Creditors Beware – Sending Data to Mail Vendors Can Be an Unauthorized Third-Party Disclosure Under FDCPA
The 11th Circuit recently issued an opinion that should get the attention of any creditor using an outside vendor to send demand letters to consumers. At least in the 11th Circuit, creditors now face increased risk of being sued under the Fair Debt Collection Practices Act (FDCPA) if they send information to vendors for the purpose of generating and mailing collection letters.
Section 1692c(b) of the FDCPA provides that “a debt collector may not communicate, in connection with the collection of any debt, with any person other than the consumer, his attorney, a consumer reporting agency if otherwise permitted by law, the creditor, the attorney of the creditor, or the attorney of the debt collector.” In this case, the plaintiff alleged that a creditor violated this section by sending a data file with information about the plaintiff to a mail house for preparation and mailing of a collection letter. The information included his name, his outstanding balance, the fact that the debt resulted from his son’s medical treatment, and his son’s name. Disagreeing with the District Court, the 11th Circuit held that the creditor’s action constituted a communication “in connection with the collection of any debt” within the meaning of Section 1692c(b). The 11th Circuit sent the case back to the trial court for further proceedings.
In reaching its decision, the 11th Circuit looked at the statute’s limits on communications with third parties about a debt. It found that the creditor’s communication to its mail house at the very least concerned, was with reference to, and bore a relationship to or association with its collection of a consumer debt.

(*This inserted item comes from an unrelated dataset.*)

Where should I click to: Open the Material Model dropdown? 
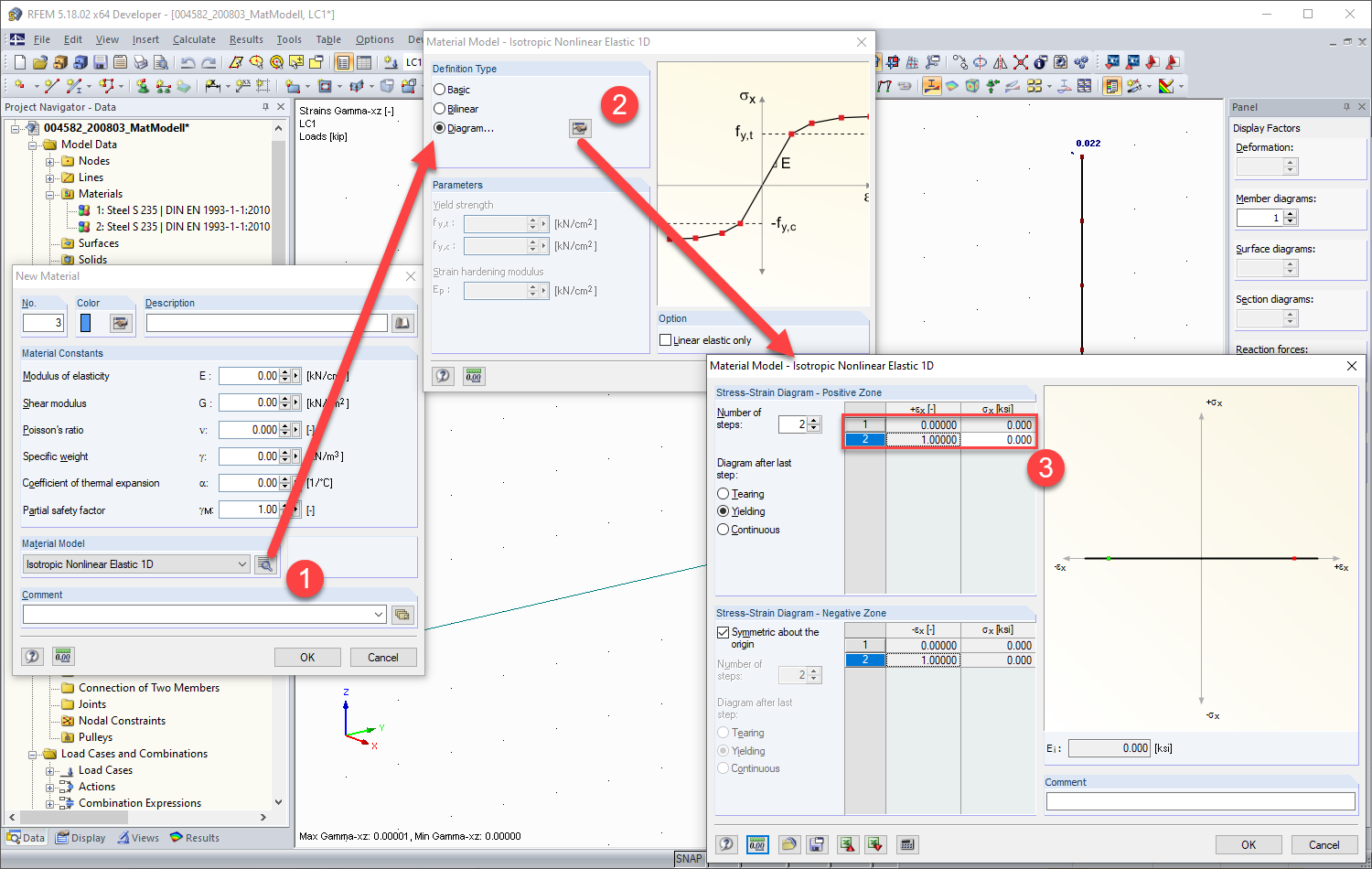(x=241, y=563)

Further, the court rejected the creditor’s argument that its transmittal of data to the vendor was not an unauthorized disclosure because it did not include a demand for payment. Significantly, the 11th Circuit acknowledged that its decision might have widespread implications across the debt collection landscape. However, the court concluded that its “obligation is to interpret the law as written, whether or not we think the resulting consequences are particularly sensible or desirable.”

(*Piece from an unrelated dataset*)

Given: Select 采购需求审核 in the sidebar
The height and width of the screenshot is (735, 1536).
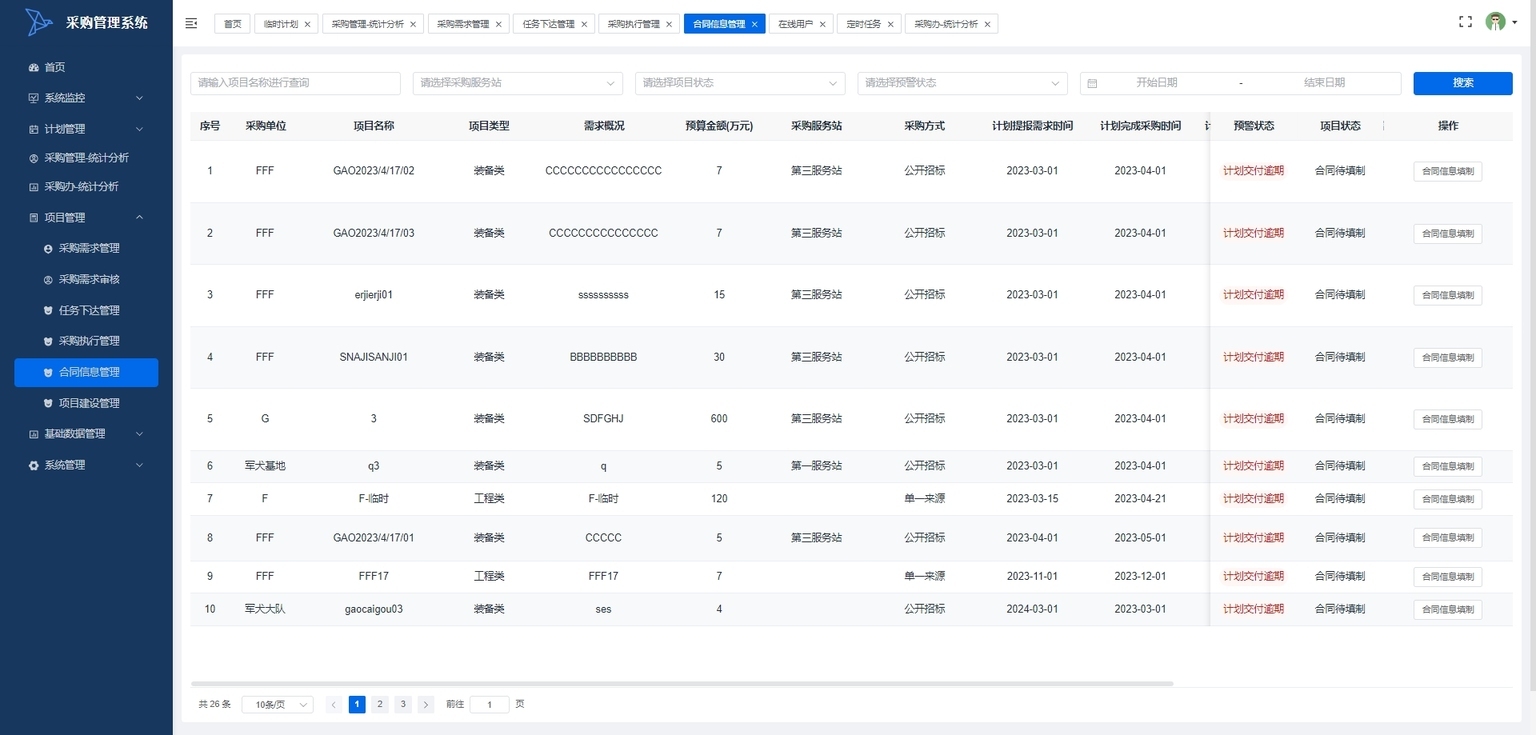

Whether other circuits will follow the 11th Circuit’s lead remains to be seen. But at a minimum, we expect that plaintiffs’ lawyers soon will be filing numerous lawsuits, including class action litigation, against creditors who use or have used outside vendors to send collection letters in an effort to capitalize on this consumer-friendly decision. Creditors should proceed cautiously and consider whether to handle mailing of collection letters “in-house” until the dust settles.